Tuesday, October 23, 2007

Disrupting Markets for Fun and Profit

In a Wall Street Journal column on the US mobile phone industry, Walt Mossberg talks about the problems with the business models used by the big 4 carriers and why they're not good for either consumers or innovation. In doing so, he touches on some ideas that have crossed my mind in the past regarding that industry, and which can be applied to any market.

Mossberg's point, well-taken, is that mobile phone customers don't like what carriers offer them:
  • You have to buy your phone from the carrier. That means you're stuck with their choices, at their prices.
  • You are pushed toward a discounted phone with a service commitment. You might be able to pay a higher price for the phone without a commitment, but you'll be discouraged from doing so; information on those options is quite hard to find, and...
  • Handsets are not interoperable. Sprint and Verizon phones simply don't work with anybody else's service. T-Mobile and AT&T use GSM technology with SIM cards which makes it theoretically possible to swap carriers by swapping SIMs, but they put software locks on the phones to defeat that. They can be undone, but it takes effort.
Mossberg talks about the government's role in this, which is legitimate for the mobile market, because the entire business depends on being given use of something that belongs to the public: wireless spectrum.

Here's a thought exercise that requires ignoring that stumbling block: what if an upstart carrier launched with the following proposition?
  • You can use any unlocked GSM phone on our network. Bring your old one, shop around for one, or we will sell you one.
  • We'll charge you a reasonable upfront fee for the SIM and set up your account with no contract. You go month by month (or prepaid). Of course, if you will sign a contract, we'll give you a financial incentive (perhaps waiving the SIM fee), but you don't have to. And we won't extend the contract every time you drive within 300 yards of our store, like the other guys do.
  • Change your plan anytime. Change your phone by buying a new one anytime. Have more than one: your slim flip phone for a night on the town and your Blackberry for when you're in road warrior mode, whatever you want.
I think anybody offering that would do very well. They wouldn't even have to have the lowest prices - as Verizon shows, premium pricing is no barrier to market share. Lots of people would prefer the freedom.

Now, given that all of these companies have a business that depends on being granted access to a public resource, I personally think it would be appropriate for the government to say, "Fine, you can use that public resource, but you have to follow some rules that make you treat consumers properly." The political climate in the US and the tremendous lobbying resources of our telecom giants have prevented that, of course, but it would be a reasonable bargain to strike.
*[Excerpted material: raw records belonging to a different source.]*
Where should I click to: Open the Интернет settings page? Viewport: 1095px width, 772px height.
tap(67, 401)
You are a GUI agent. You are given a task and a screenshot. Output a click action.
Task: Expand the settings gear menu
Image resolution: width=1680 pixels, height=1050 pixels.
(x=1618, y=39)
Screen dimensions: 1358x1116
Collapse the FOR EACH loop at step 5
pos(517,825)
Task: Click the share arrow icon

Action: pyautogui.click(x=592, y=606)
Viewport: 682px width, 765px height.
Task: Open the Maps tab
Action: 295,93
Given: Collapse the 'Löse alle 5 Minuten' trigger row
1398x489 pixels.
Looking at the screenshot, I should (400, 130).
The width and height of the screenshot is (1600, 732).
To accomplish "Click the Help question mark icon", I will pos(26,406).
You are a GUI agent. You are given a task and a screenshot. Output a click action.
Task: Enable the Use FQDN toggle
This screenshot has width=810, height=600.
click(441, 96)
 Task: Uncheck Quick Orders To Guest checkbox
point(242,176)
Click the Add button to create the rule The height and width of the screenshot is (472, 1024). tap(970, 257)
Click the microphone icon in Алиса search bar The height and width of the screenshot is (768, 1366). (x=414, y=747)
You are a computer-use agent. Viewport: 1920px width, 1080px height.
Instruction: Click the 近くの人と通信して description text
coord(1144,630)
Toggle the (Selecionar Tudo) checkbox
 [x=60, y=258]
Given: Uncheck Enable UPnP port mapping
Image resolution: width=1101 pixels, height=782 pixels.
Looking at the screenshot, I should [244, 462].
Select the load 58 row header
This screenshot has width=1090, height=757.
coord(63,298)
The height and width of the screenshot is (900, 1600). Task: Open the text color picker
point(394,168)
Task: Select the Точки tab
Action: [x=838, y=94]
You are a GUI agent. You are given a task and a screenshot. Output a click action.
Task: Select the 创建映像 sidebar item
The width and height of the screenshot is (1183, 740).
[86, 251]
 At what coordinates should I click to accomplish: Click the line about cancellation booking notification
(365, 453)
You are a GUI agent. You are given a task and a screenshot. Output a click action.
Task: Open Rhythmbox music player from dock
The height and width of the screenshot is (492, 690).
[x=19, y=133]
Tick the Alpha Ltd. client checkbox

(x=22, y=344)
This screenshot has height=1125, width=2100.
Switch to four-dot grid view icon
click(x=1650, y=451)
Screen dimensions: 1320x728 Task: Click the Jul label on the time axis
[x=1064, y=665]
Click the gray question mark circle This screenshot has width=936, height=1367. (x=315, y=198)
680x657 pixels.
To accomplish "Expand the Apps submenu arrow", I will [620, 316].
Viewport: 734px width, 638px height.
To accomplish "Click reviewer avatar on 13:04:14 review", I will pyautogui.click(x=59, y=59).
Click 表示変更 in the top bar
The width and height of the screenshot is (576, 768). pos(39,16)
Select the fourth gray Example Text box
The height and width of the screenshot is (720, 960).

Mossberg points out that the iPhone, for all the complaints about lack of openness and its requirement that it be used with one specific carrier, is the first device to break some of these rules. You don't have to buy it from AT&T; in fact, you can buy a used iPhone from the Apple Store (when they're available) or on eBay and activate it like any other phone. Apple may have gotten into bed with AT&T on this product, but they certainly have kept AT&T on their own side of the bed - far from the product development.

Apple might, I think, have gotten away with more - perhaps getting hold of some spectrum and creating their own carrier, or worked out roaming deals with T-Mobile and AT&T. I don't blame them for not pushing that far - this is a new market for them.

But as I read about the expected Google phone and the idea of an ad-supported mobile phone, I wonder if Google's got it all wrong. Instead of pushing a new and untested model on people, would they be better off fixing what people hate about the current approach and creating something like the hypothetical service I described above?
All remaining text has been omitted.